* [WHAT YOU NEED TO DO]: Starting at the line that contains "700x664 pixels. At", reproduce every line through the end of the entries below, with no pictures in the copy.

* [Collected data]:
= Beginning of Section =

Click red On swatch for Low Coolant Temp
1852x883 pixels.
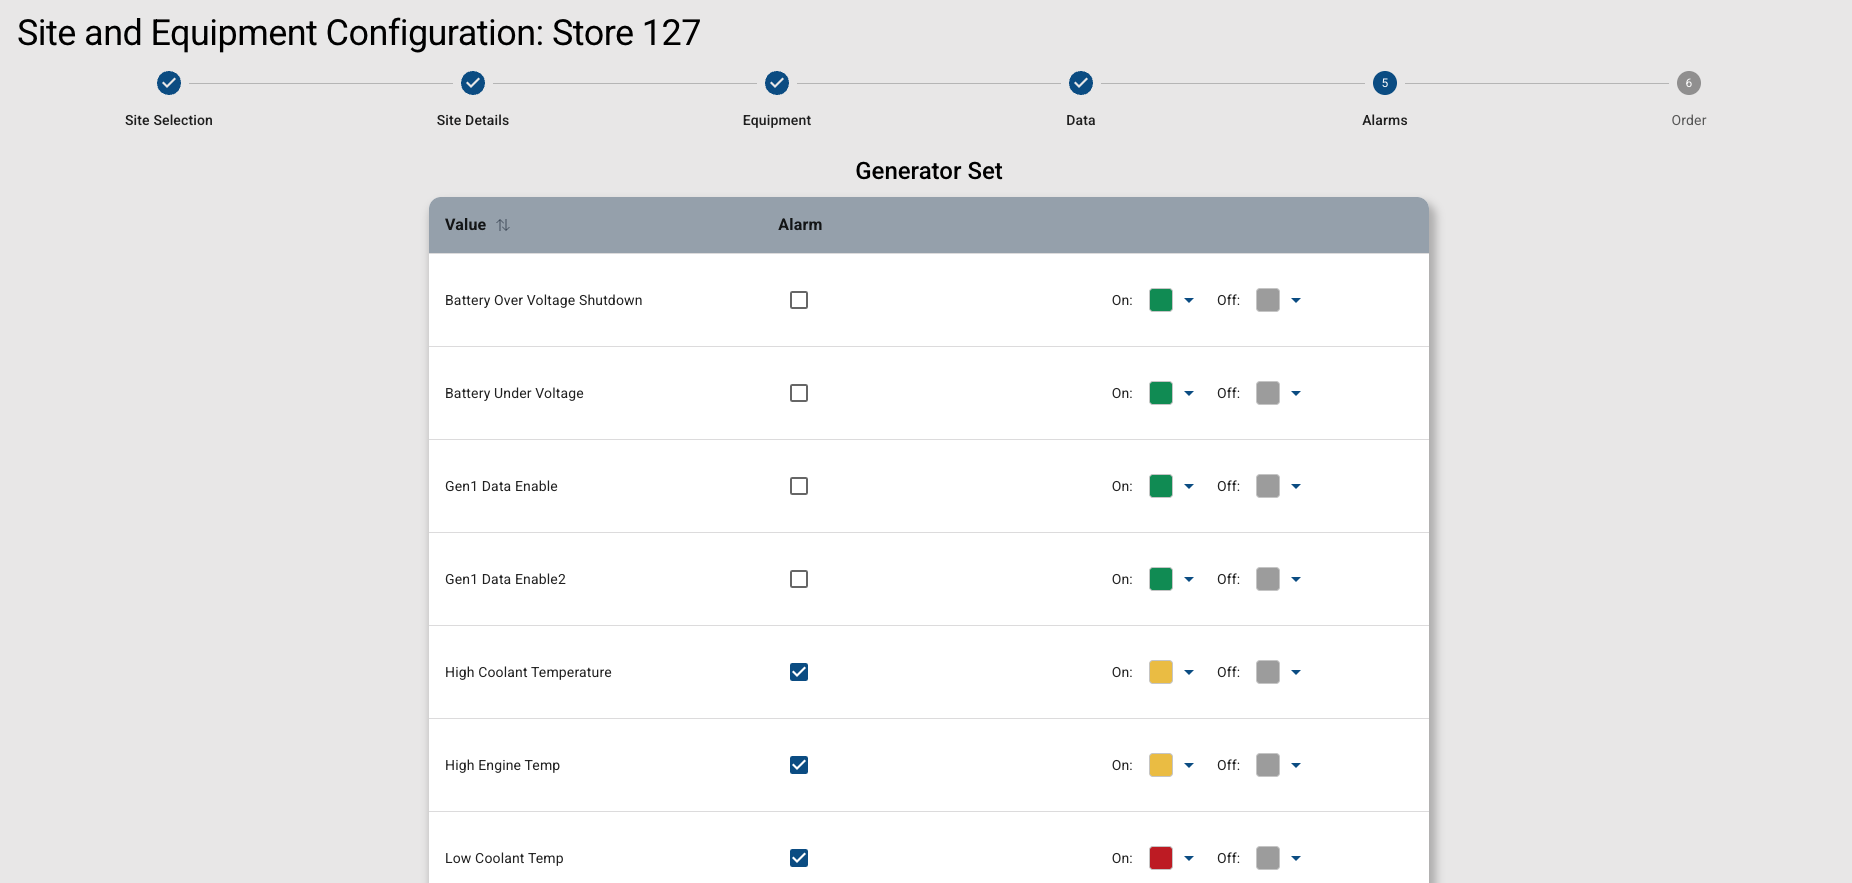pos(1160,858)
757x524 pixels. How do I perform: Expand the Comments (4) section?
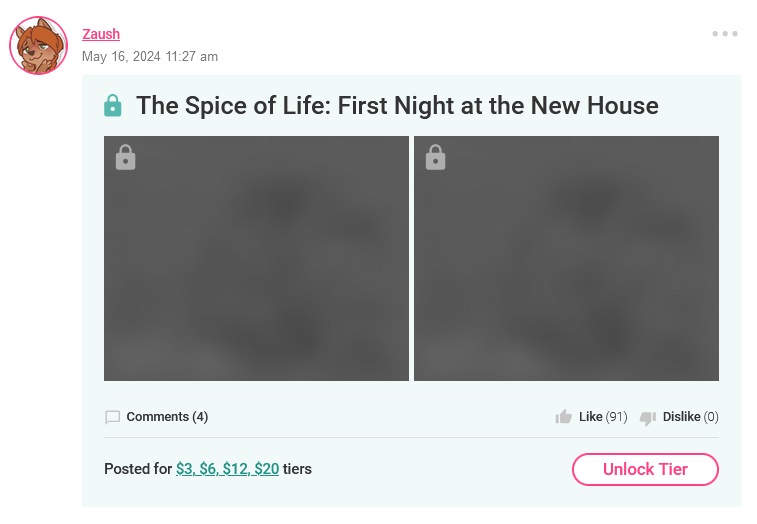coord(167,417)
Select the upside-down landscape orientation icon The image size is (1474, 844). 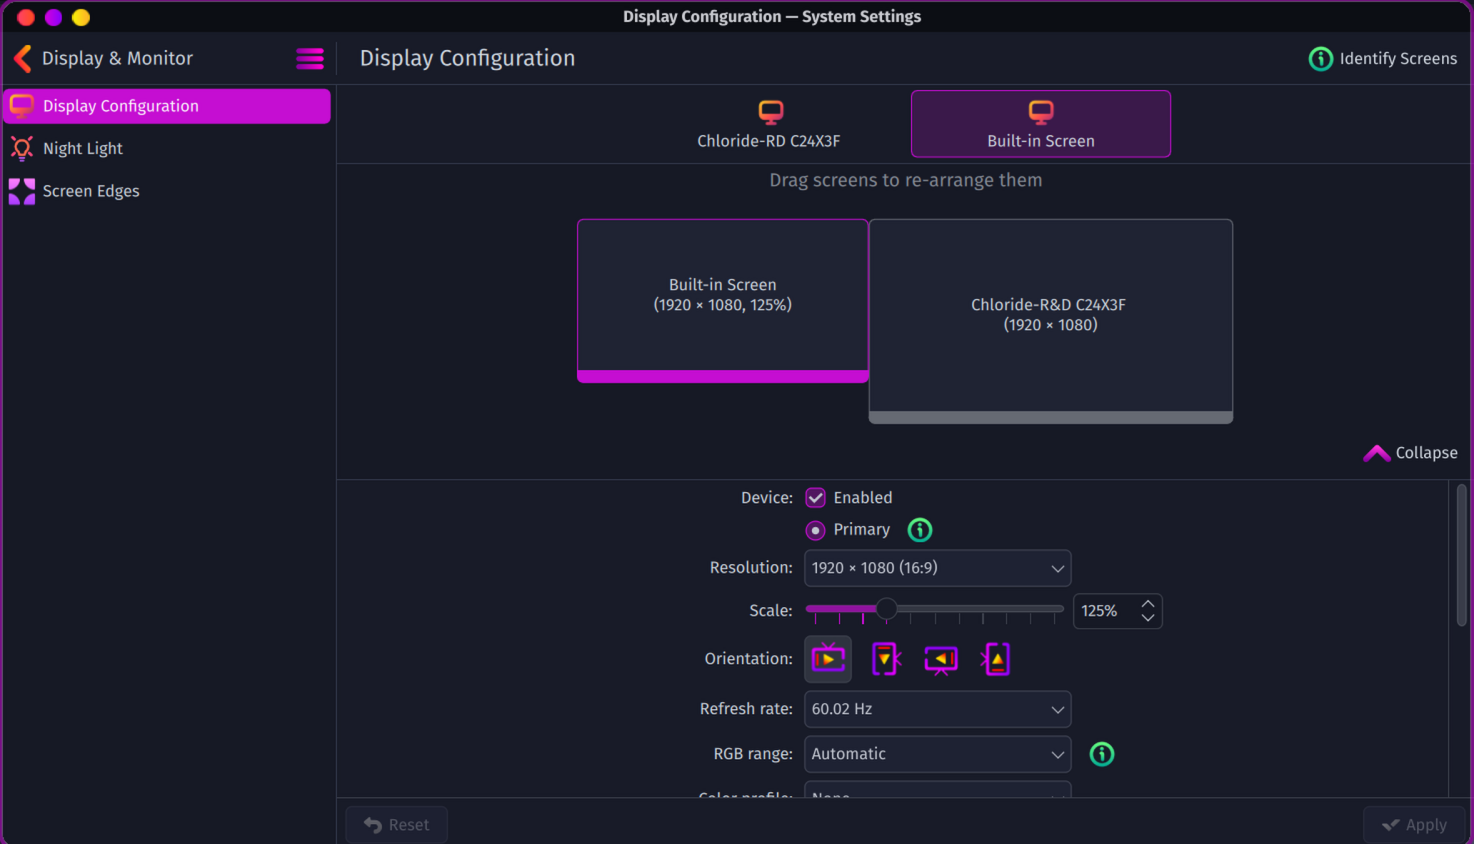[x=941, y=659]
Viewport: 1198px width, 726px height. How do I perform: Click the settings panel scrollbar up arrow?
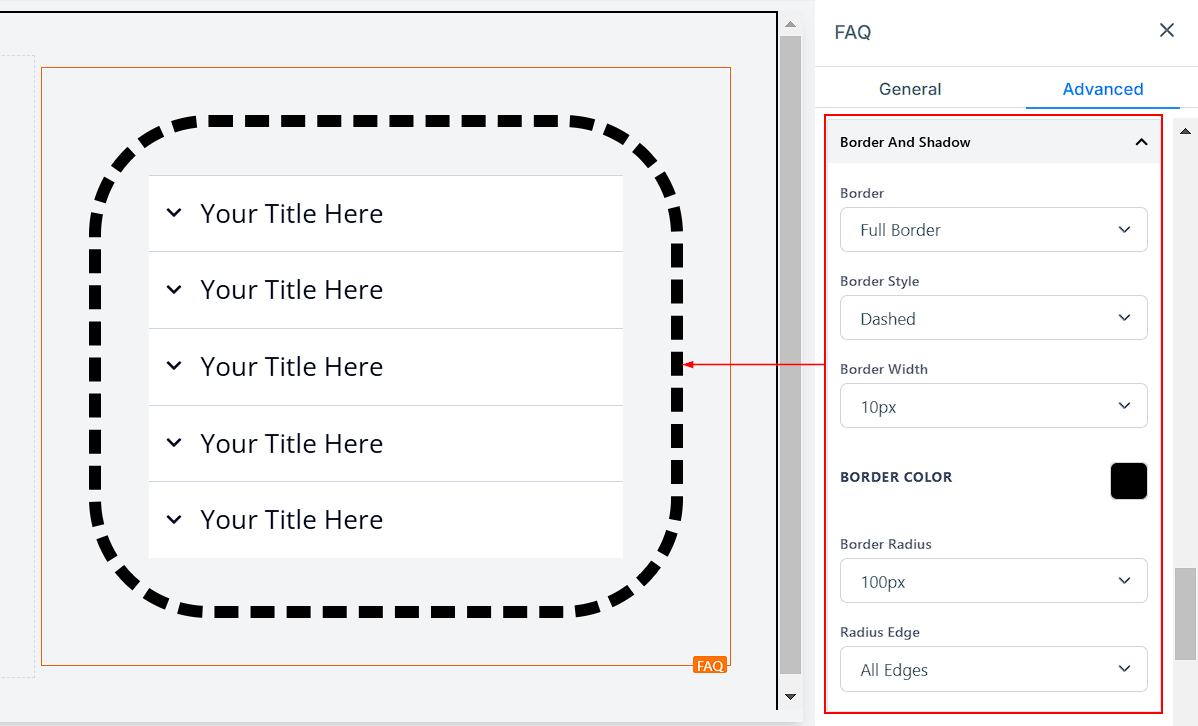(x=1185, y=131)
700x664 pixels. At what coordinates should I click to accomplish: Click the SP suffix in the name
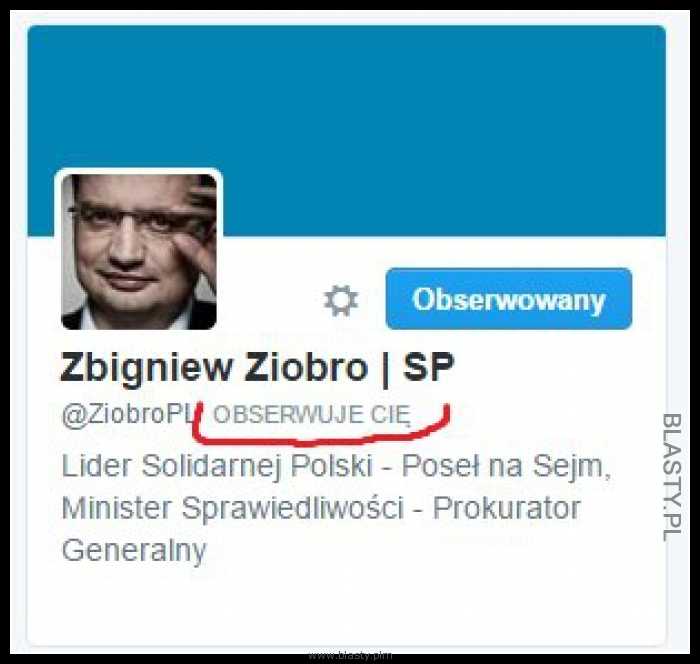(x=428, y=367)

= End of Section =

* [RESPONSE FOR THIS EXERCISE]:
700x664 pixels. At what coordinates should I click to accomplish: Click the SP suffix in the name
(x=428, y=367)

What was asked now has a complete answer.